(SUPPLIED ENTRIES Opens)

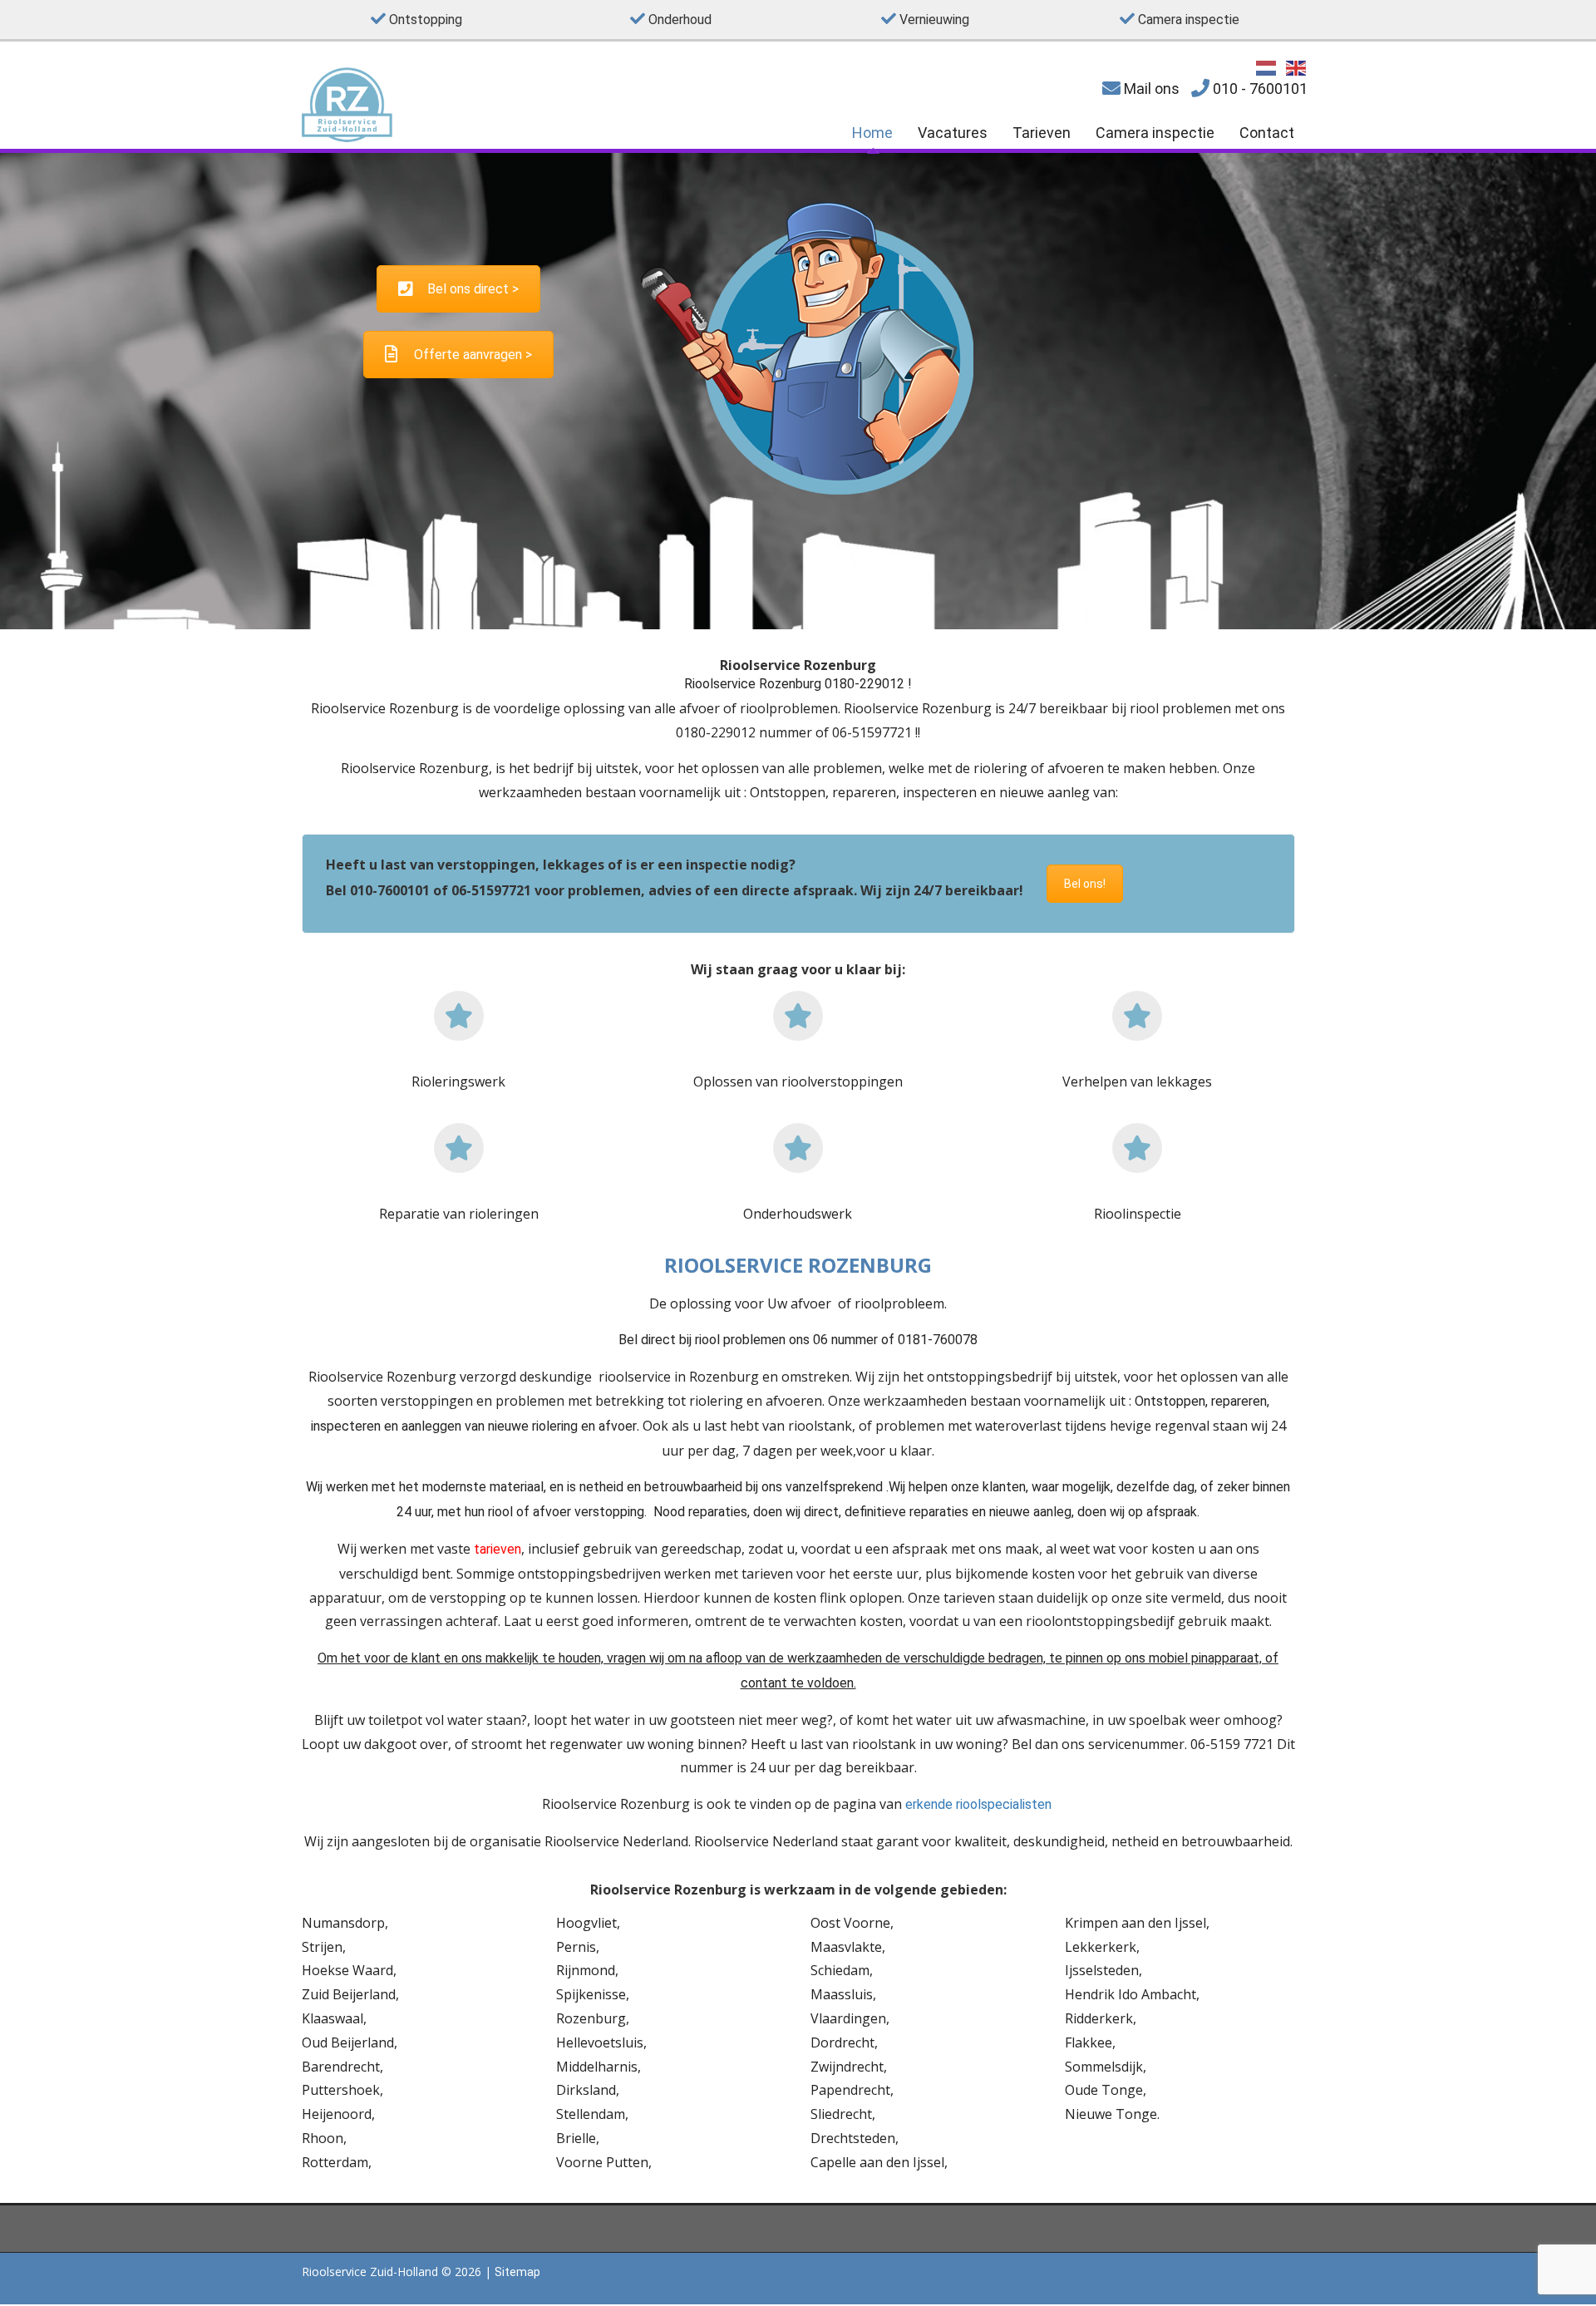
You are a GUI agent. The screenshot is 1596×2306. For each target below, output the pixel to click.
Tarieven (1041, 132)
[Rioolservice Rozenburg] (347, 137)
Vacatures (953, 132)
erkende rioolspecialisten (980, 1804)
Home (872, 132)
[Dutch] (1267, 67)
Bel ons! (1085, 883)
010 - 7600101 (1258, 88)
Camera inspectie (1155, 132)
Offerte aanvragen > (473, 354)
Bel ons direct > (473, 289)
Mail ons (1150, 88)
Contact (1266, 132)
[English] (1297, 67)
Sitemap (517, 2272)
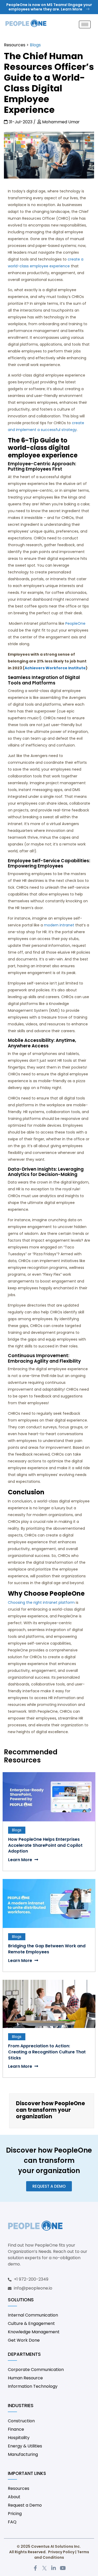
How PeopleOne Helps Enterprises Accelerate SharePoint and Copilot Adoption (45, 1845)
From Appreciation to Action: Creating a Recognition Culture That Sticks (47, 2052)
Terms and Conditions (61, 2554)
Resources (14, 45)
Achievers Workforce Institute (55, 668)
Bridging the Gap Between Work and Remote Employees (46, 1949)
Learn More (20, 1860)
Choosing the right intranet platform (41, 1602)
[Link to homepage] (26, 24)
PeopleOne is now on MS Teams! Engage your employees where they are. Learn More (49, 7)
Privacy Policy (61, 2552)
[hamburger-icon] (85, 24)
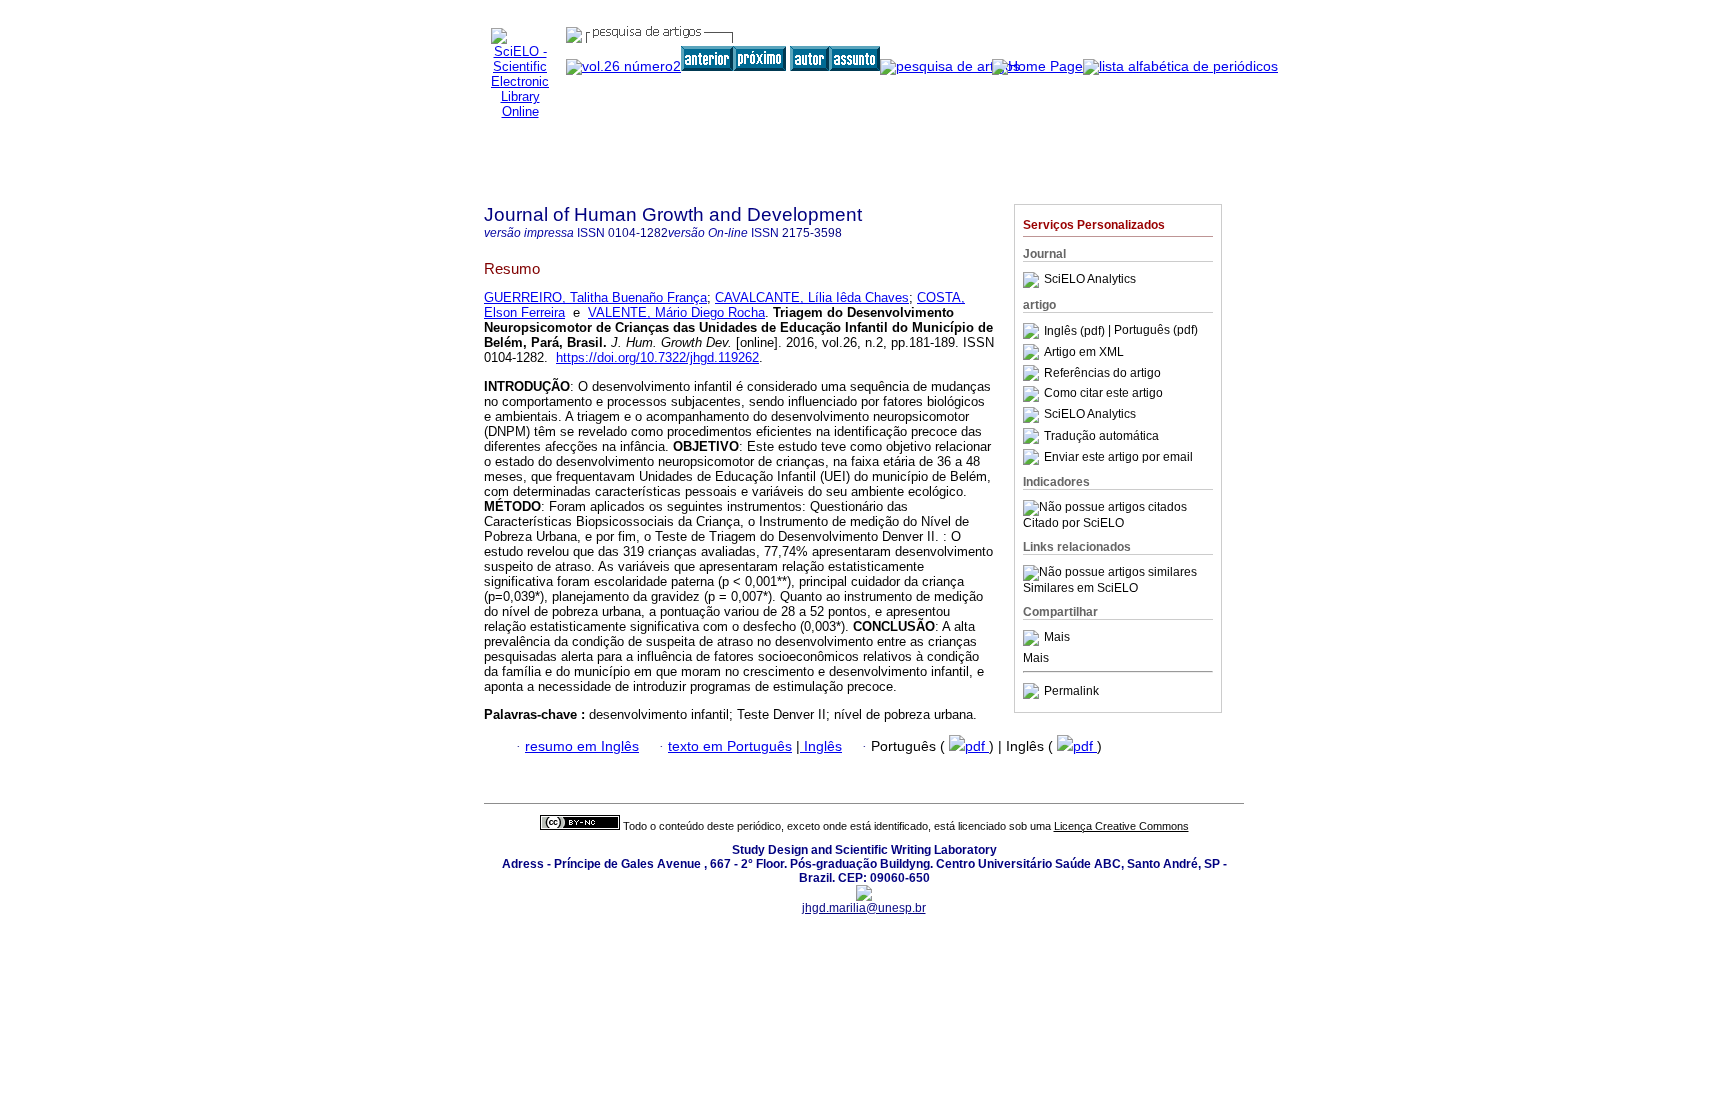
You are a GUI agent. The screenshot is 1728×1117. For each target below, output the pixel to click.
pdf (977, 746)
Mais (1057, 638)
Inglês (821, 746)
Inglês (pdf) (1076, 331)
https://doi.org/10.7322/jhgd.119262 (657, 357)
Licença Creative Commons (1121, 826)
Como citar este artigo (1103, 394)
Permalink (1071, 691)
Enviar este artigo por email (1118, 457)
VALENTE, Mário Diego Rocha (676, 312)
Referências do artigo (1102, 373)
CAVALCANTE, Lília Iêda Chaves (812, 297)
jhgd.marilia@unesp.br (864, 908)
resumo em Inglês (582, 746)
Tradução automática (1101, 436)
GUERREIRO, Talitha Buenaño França (595, 297)
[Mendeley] (1033, 638)
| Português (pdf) (1153, 331)
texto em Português (730, 746)
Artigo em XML (1084, 352)
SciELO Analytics (1090, 280)
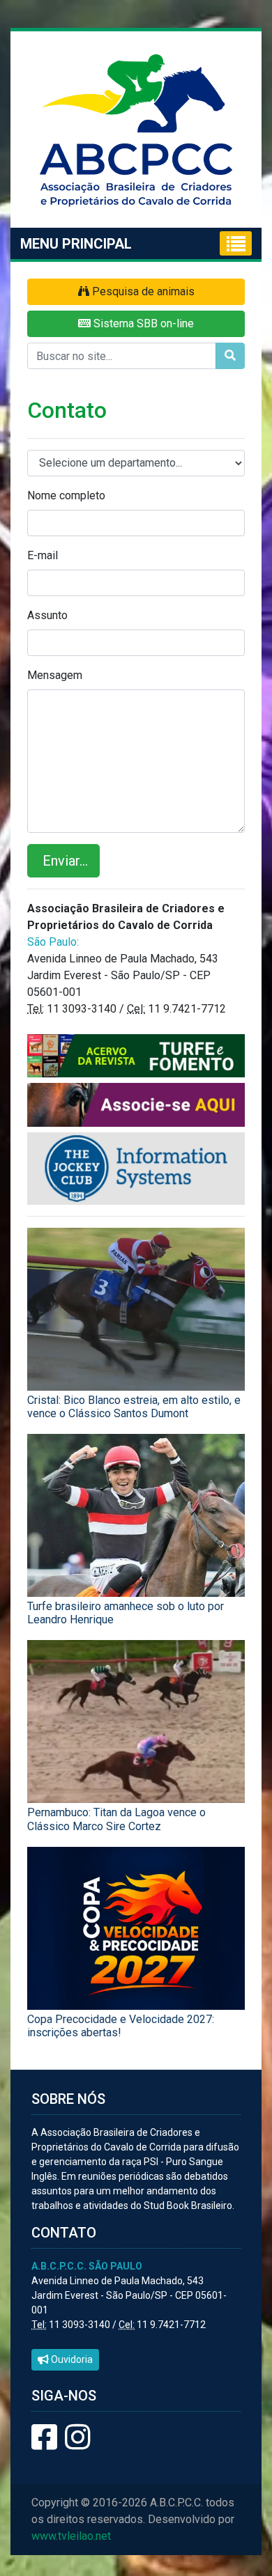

(SUPPLIED ENTRIES Closes)

▶ WORK ORDER: Output all the entries exactly, minus any pictures.

▶ REPLY:
You are a GUI agent. The screenshot is 1596×2306. For each target below, output the pixel to click.
Tarieven (1041, 132)
[Rioolservice Rozenburg] (347, 137)
Vacatures (953, 132)
erkende rioolspecialisten (980, 1804)
Home (872, 132)
[Dutch] (1267, 67)
Bel ons! (1085, 883)
010 - 7600101 (1258, 88)
Camera inspectie (1155, 132)
Offerte aanvragen > (473, 354)
Bel ons direct > (473, 289)
Mail ons (1150, 88)
Contact (1266, 132)
[English] (1297, 67)
Sitemap (517, 2272)
How PeopleOne Helps Enterprises Accelerate SharePoint and Copilot Adoption (45, 1845)
From Appreciation to Action: Creating a Recognition Culture That Sticks (47, 2052)
Terms and Conditions (61, 2554)
Resources (14, 45)
Achievers Workforce Institute (55, 668)
Bridging the Gap Between Work and Remote Employees (46, 1949)
Learn More (20, 1860)
Choosing the right intranet platform (41, 1602)
[Link to homepage] (26, 24)
PeopleOne is now on MS Teams! Engage your employees where they are. Learn More (49, 7)
Privacy Policy (61, 2552)
[hamburger-icon] (85, 24)
You are a GUI agent. The screenshot is 1728×1117. For each target below, output the pixel to click.
pdf (977, 746)
Mais (1057, 638)
Inglês (821, 746)
Inglês (pdf) (1076, 331)
https://doi.org/10.7322/jhgd.119262 (657, 357)
Licença Creative Commons (1121, 826)
Como citar este artigo (1103, 394)
Permalink (1071, 691)
Enviar este artigo por email (1118, 457)
VALENTE, Mário Diego Rocha (676, 312)
Referências do artigo (1102, 373)
CAVALCANTE, Lília Iêda Chaves (812, 297)
jhgd.marilia@unesp.br (864, 908)
resumo em Inglês (582, 746)
Tradução automática (1101, 436)
GUERREIRO, Talitha Buenaño França (595, 297)
[Mendeley] (1033, 638)
| Português (pdf) (1153, 331)
texto em Português (730, 746)
Artigo em XML (1084, 352)
SciELO Analytics (1090, 280)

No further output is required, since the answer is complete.